Si bien es cierto que la
formulación del concepto de la duda metódica corresponde a Descartes, no es
menos cierto que se trata de un mecanismo propio de toda mente racional en la
dinámica de tratar de comprender lo que
ocurre a su alrededor. ¿O es que ya superamos la época del racionalismo?
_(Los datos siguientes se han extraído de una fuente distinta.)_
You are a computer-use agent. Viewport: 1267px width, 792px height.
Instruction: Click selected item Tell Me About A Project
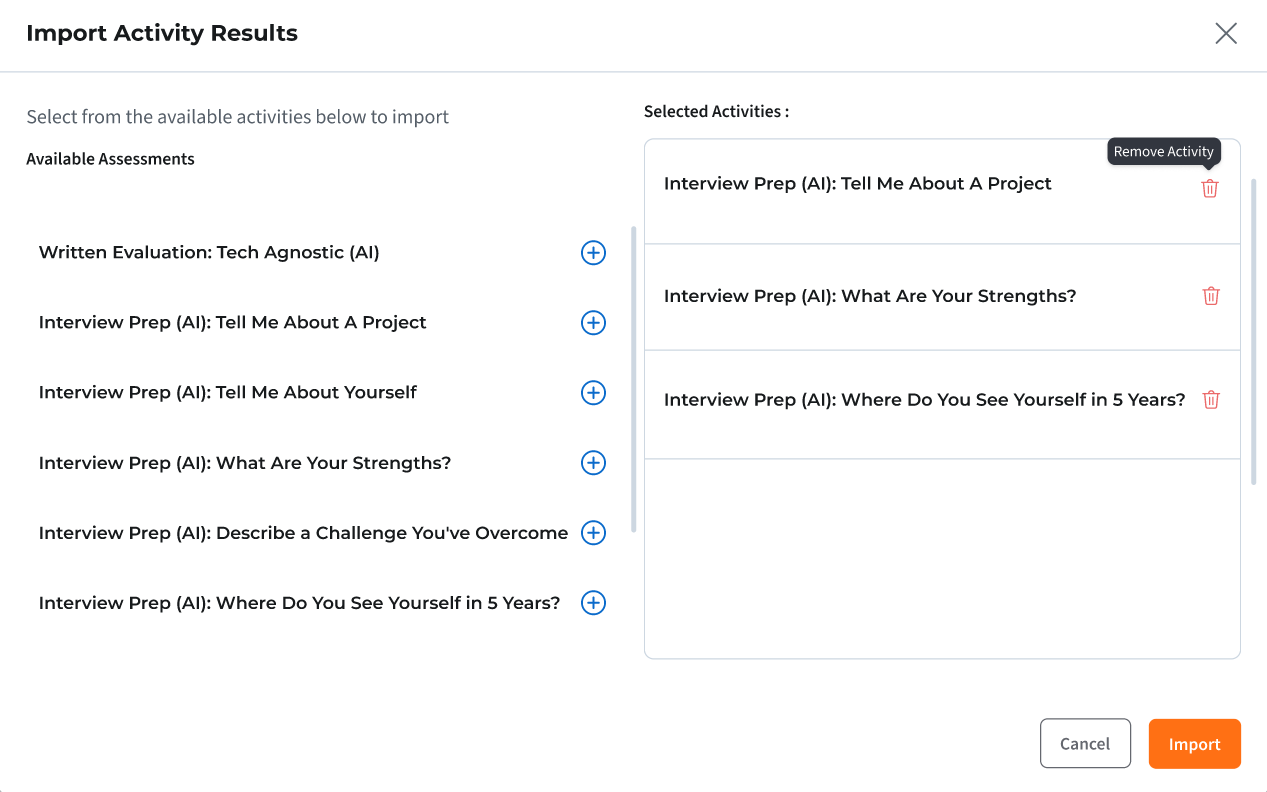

Hay que reconocer que toda esa
obnubilación colectiva se trató de una perversa eficiencia mediática, capaz de
apagar los más elementales recursos propios de la mente humana y llevarla a un
inédito estado de postración.
En Maracaibo hay unas cuantas
paredes emborronadas con un tajante “adiós Chávez”. Esos grafitis no resistirán
hasta el 2019, ojalá que tampoco perduren la disociación y la renuncia a la
duda metódica de sus autores.
miércoles, 17 de octubre de 2012
Conversos
Lo elefantes van a
morir a su cementerio y no permiten que nadie los acompañe. Es una forma
honrosa de salir de la vida. Los humanos deberíamos aprender a variar nuestra
visión política honrosamente, sin que esa variación signifique revertir en
ciento ochenta grados aquello en lo que hemos creído, lo que hemos pensado y lo
que hemos predicado a lo largo de nuestra existencia.
No se trata, claro
está, de negar el derecho que todos tienen de cambiar su perspectiva
acerca de cualquier asunto. En este sentido, el cambio es un acto racional, cargado
de análisis y reflexión. La conversión, en el mejor de los casos, es casi un
acto religioso, en el que entran en juego nuestros fantasmas, temores e inseguridades.
El país está hoy
lleno de conversos que contrastan con esos entes pensantes que por diversas consideraciones
decidieron alejarse d el proyecto político que lidera Chávez. De estos últimos
hay unos cuantos, conozco algunos, y la
mayoría de ellos prefiere el aislamiento, la conversación profunda y crítica
sobre lo que acontece, la producción intelectual o simplemente el silencio.
Los conversos, en
cambio, corrieron como animalitos sin dueños a echarse en los brazos de la
derecha. Un huracán de miedo o de oportunismo les borró en un instante años de reflexión y
aprendizaje. Ahora, conceptos como imperialismo, lucha de clase, proletariado y
muchos otros les parecen palabras demodé.
El cambio es válido
y honorable. La conversión es permitir que nos lleven de la mano al cementerio
de los traidores.
domingo, 14 de octubre de 2012
Del humano y la soberbia
La soberbia suele venir oculta bajo un disfraz de humildad. La religión, valga por caso, con su discurso permanente sobre la humildad, es sin dudas el acto más soberbio del ser humano. ¿Puede, por ejemplo, haber algo más presuntuoso que proclamarse representante de Dios en la tierra o estar hecho a su imagen y semejanza?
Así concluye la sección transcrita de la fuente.